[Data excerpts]
:::

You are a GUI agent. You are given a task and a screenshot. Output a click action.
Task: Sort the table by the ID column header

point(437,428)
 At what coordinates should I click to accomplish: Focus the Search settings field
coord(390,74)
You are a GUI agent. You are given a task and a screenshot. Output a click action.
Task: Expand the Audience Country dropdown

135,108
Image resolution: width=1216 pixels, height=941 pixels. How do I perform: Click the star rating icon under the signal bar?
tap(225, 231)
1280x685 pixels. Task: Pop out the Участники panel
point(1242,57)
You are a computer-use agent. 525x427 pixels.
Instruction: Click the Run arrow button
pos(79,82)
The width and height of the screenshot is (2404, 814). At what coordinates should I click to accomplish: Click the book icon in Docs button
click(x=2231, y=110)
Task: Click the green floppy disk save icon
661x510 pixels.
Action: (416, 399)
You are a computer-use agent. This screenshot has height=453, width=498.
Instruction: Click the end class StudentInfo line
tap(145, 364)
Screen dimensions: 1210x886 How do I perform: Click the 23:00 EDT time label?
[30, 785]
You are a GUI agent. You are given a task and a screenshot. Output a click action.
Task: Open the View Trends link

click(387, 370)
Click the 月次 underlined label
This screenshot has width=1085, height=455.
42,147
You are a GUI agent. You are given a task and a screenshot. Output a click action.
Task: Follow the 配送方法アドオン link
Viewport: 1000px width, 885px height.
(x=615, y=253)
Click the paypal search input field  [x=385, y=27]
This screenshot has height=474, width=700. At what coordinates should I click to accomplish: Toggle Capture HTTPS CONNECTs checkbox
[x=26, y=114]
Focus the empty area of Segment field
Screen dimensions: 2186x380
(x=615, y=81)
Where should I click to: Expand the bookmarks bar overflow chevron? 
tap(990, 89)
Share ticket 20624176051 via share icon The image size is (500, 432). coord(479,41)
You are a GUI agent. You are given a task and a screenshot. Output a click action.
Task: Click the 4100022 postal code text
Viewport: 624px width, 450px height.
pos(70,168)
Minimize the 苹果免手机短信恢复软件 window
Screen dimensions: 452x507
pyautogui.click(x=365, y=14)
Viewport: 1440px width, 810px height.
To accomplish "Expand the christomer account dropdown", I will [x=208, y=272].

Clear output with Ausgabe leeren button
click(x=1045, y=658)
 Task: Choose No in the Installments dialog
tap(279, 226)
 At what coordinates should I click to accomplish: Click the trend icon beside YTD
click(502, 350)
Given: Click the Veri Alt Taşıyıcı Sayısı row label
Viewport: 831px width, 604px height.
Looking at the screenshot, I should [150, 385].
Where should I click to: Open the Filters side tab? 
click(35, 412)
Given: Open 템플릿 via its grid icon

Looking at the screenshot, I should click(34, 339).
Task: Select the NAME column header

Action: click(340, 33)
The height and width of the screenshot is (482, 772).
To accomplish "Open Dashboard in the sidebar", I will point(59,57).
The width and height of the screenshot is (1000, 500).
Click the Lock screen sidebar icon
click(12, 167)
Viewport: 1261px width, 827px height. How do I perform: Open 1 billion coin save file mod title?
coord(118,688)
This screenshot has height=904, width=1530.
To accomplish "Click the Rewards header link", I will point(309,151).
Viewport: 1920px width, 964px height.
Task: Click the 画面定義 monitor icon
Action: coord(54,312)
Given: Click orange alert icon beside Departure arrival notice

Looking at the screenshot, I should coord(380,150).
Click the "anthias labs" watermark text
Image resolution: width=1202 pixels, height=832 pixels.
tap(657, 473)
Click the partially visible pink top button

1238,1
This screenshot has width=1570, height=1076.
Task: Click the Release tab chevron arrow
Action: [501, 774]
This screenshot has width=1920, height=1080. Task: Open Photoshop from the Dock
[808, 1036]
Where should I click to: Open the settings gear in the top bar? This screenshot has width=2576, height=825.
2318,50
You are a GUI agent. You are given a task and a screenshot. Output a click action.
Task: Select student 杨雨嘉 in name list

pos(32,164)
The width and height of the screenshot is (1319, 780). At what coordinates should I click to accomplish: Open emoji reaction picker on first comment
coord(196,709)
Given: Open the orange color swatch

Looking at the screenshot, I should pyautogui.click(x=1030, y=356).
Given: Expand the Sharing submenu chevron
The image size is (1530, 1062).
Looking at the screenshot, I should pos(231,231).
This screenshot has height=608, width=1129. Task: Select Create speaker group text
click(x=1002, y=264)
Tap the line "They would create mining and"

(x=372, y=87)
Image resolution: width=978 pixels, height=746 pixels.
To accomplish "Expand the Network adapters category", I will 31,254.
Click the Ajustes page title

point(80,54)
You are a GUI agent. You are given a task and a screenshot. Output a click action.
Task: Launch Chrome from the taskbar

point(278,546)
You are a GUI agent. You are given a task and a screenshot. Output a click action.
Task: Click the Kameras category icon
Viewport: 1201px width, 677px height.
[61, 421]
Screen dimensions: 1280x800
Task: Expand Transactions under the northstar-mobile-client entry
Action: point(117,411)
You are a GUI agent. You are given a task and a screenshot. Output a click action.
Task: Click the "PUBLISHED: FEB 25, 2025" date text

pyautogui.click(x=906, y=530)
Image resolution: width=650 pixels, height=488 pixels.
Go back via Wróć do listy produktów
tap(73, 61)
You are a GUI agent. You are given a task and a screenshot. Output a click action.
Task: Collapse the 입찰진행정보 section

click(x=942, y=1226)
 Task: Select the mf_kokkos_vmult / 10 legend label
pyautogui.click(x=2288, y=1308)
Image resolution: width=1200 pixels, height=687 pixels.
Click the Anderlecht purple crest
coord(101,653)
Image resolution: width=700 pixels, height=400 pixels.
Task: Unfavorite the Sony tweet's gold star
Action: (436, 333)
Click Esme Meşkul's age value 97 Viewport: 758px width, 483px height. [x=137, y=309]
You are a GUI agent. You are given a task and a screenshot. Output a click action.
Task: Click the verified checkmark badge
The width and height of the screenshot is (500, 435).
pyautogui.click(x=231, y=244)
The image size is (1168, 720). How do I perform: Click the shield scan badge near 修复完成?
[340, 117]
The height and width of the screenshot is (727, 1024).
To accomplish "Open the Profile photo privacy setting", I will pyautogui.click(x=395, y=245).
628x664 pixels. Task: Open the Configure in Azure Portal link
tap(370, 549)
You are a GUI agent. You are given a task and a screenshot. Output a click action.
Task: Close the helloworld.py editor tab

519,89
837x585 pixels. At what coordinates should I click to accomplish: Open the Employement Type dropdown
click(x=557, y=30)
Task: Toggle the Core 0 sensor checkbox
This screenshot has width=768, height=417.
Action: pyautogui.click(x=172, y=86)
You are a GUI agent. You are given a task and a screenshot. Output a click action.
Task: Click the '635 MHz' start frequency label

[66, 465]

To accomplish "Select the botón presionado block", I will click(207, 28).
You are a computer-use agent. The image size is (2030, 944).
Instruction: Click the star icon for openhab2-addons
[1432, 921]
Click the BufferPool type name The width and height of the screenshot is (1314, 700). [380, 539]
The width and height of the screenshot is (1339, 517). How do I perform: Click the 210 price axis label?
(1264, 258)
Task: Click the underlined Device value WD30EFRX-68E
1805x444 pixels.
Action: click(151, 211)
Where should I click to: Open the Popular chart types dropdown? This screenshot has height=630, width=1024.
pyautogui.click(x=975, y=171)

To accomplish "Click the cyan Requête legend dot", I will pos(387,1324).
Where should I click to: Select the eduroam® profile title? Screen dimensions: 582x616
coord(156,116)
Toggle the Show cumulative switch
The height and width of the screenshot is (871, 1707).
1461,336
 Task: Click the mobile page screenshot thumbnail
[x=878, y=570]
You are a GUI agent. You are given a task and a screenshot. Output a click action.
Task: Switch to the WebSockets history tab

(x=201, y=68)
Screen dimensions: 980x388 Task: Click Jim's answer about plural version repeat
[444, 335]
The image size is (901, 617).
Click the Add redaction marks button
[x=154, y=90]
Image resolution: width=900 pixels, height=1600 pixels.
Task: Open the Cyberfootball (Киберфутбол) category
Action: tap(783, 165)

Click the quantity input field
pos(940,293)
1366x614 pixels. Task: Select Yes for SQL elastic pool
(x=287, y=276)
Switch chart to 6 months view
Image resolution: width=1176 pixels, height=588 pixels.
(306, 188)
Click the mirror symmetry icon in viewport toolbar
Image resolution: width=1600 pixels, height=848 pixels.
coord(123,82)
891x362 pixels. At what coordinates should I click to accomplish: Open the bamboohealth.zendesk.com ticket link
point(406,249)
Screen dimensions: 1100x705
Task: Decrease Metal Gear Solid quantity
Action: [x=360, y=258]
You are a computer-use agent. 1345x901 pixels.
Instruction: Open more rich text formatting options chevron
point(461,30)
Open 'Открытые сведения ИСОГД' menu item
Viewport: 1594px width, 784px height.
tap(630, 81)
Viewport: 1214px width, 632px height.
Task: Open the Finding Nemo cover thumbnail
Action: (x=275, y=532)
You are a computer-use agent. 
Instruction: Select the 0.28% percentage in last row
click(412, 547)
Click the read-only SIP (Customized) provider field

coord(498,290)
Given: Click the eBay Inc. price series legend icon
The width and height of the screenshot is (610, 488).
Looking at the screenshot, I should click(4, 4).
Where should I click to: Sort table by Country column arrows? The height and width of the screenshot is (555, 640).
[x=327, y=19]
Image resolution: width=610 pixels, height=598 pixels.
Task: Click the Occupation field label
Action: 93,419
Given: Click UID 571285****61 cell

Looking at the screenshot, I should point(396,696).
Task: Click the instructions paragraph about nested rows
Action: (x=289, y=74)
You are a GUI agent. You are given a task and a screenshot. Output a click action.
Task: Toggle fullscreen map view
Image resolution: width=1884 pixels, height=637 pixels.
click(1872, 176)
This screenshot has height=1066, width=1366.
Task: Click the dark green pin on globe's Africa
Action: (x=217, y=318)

:::

- _EXERCISE_
Filter the records for the string "underlined" and copy every line that holds it.

- _THE ANSWER_
Click the 月次 underlined label
Task: Click the underlined Device value WD30EFRX-68E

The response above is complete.